1948- Frederick and Marya Lefarge born, Hospital of the
Sacred Heart, New York.
1954— Yolande Ingolfsson born, Claestum Plantation, Italy.
Myfwany Venders born, Arethustra Plantation, Sicily.
1955- Ramjet suborbital missile exceeds Mach 8. 1959- First
scramjet flight to orbit.
1961- Space stations.
First " perscomp " marketed in Alliance, by Pacific Cyber
Systems
1962- Manned moon landings; first permanent Lunar
settlements.
1963- Successful activated transfer of mammalian genes,
Virunga Biocontrol Institute.
Alliance tests nuclear-fission pulsedrive vessel. First-generation
drive, using modified tactical weapon and graphite-sheathed
steel thrust plates.
Domination tests pulsedrive.
1964- Alliance, Draka expeditions to Asteroid Belt, Mars.
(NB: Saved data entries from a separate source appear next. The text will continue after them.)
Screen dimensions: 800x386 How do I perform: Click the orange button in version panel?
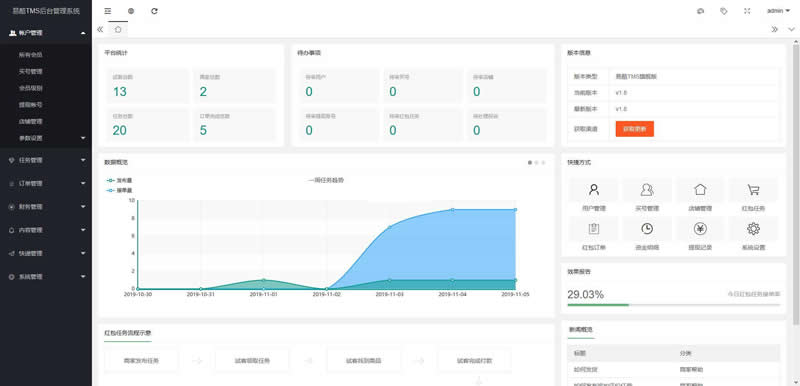(635, 129)
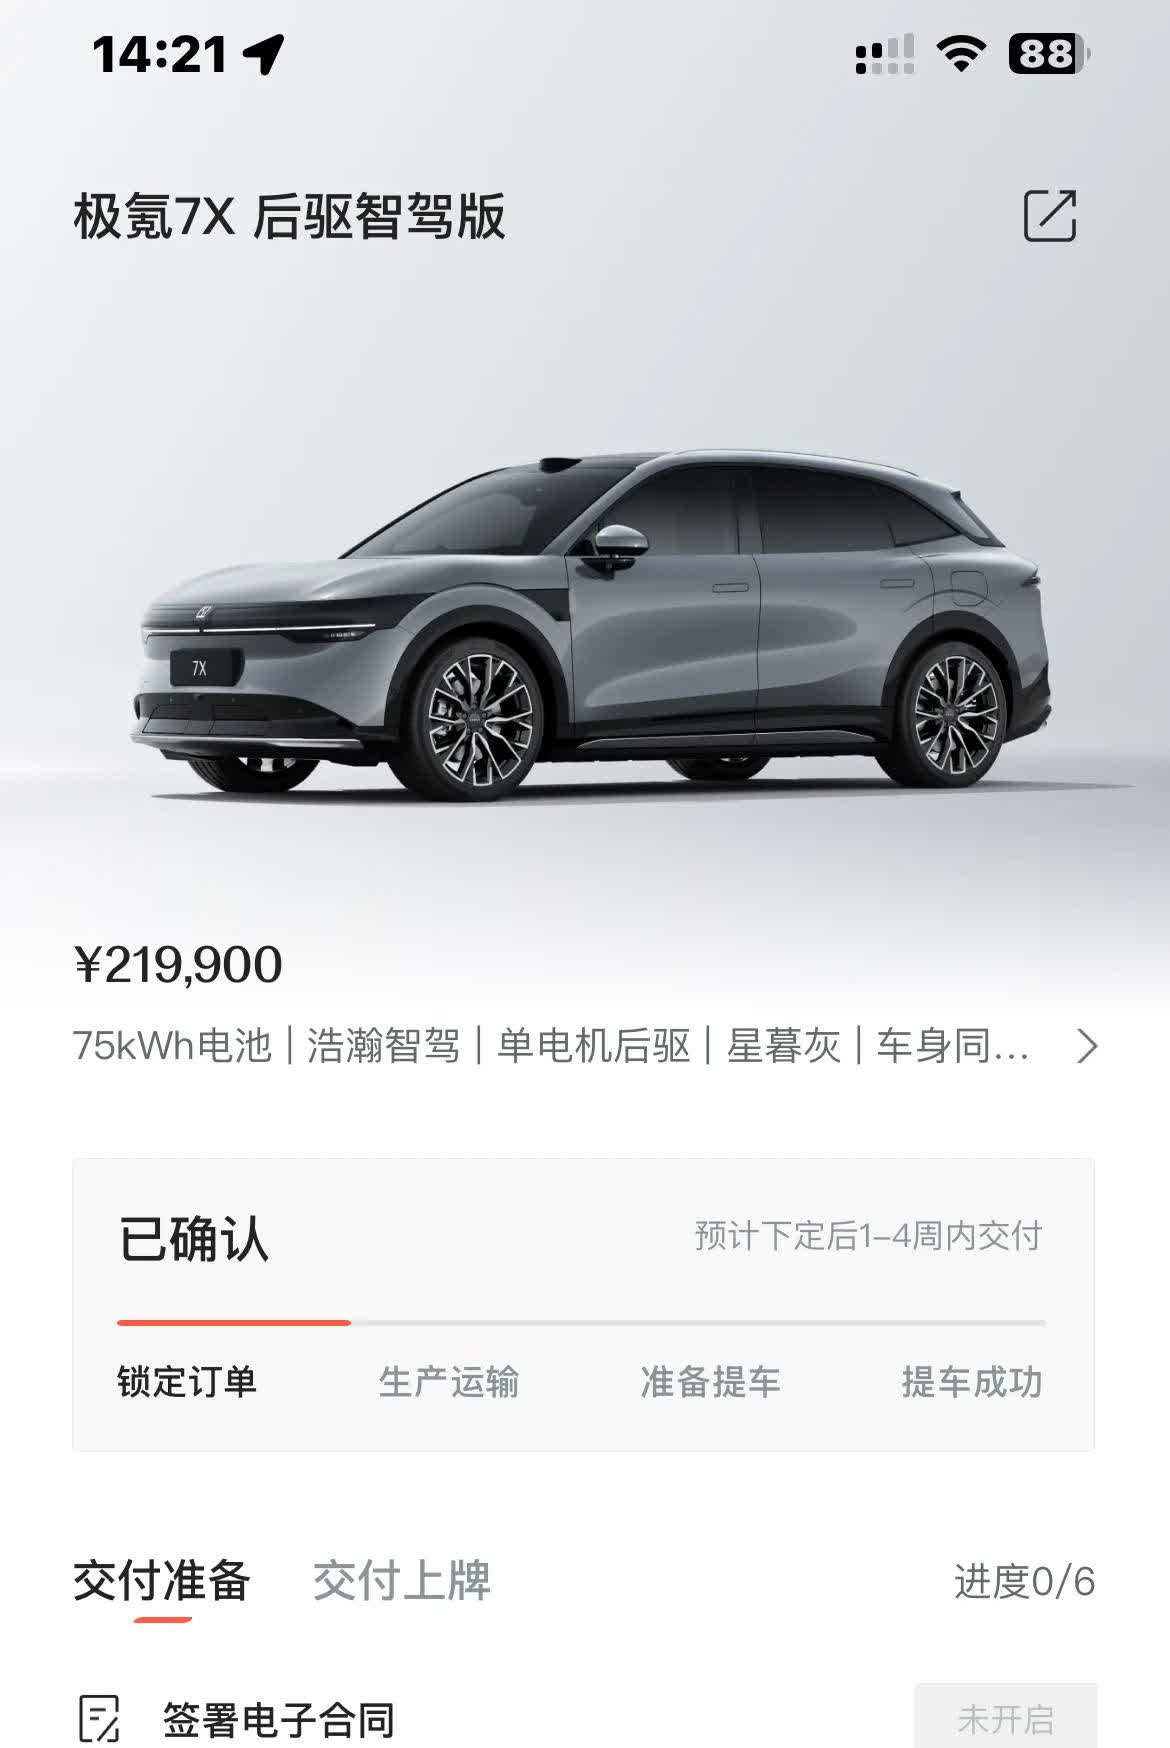This screenshot has width=1170, height=1748.
Task: Tap the 极氪7X 后驱智驾版 title
Action: tap(289, 217)
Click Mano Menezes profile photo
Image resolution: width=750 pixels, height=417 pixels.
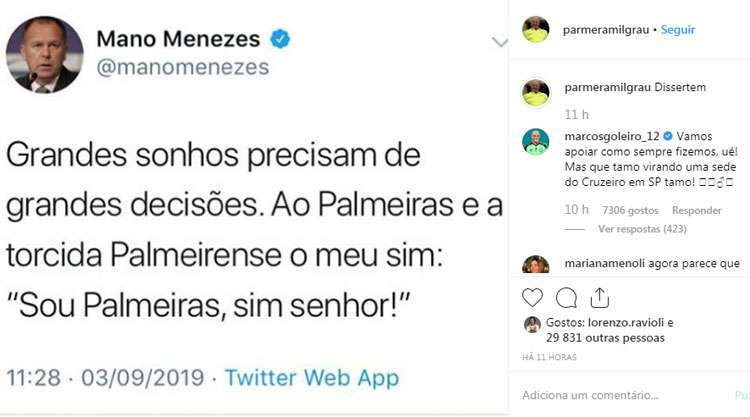(44, 54)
High-boost probes to Venus, Mercury, outer planets launched
from Earth Orbit.
1965- Magnetic catapult launchers on Luna, supply of
minerals to orbital fabricators in zero-G.
1966- First free-electron laser boost to orbit from Earth.
1968-9-Two-ship Van Riebeck expedition to Jupiter; one lost.
First Apollo-group (Earth-crossing) asteroid captured, brought
into Earth orbit.
1970- Second-generation pulsedrives; subcritical plutonium
pellets compressed by collision from railguns. Liquid reaction
mass used to cover carbon-carbon/steel thrustplates.
Permanent Draka settlement on Mars; orbital stations, mining
operations on Martian moons.
1973- Space-generated solar power beamed to Earth via
microwaves.
1975- Secession of Indian Republic from Alliance for
Democracy. Draka conquest of India.
1980- Third-generation pulsedrives; fission pellets
compressed by lasers
Fourth-generation pulsedrives; deuterium-tritium fusion pellets
imploded by laser/electron beam system.
1989- First planet-based fusion reactor, Nova Virconium,
Mars.
1996- Fifth-generation pulsedrive; deuterium-boron-II fusion
pellets.
PROLOGUE
VIRUNGA BIOCONTROL INSTITUTE
WEAPONS RESEARCH DIVISION
WEST RIFT PROVINCE
DOMINATION OF THE DRAKA
MARCH 1, 1969
"This is the first series," the project manager said; a stocky
brown-haired woman in her thirties. The wall lit up with a
three-dimensional rendering of a virus molecule. It was
color-coded, black and scarlet. "Yo'see how we've replaced —"
"Doctor Melford," the Senator said, with soft courtesy. The
other members of the audience turned slightly to catch his
words. "We've all absorbed as much technical information as
possible from the prep-files, and while I'm sure the computer
projections would be very interestin', perhaps… ?"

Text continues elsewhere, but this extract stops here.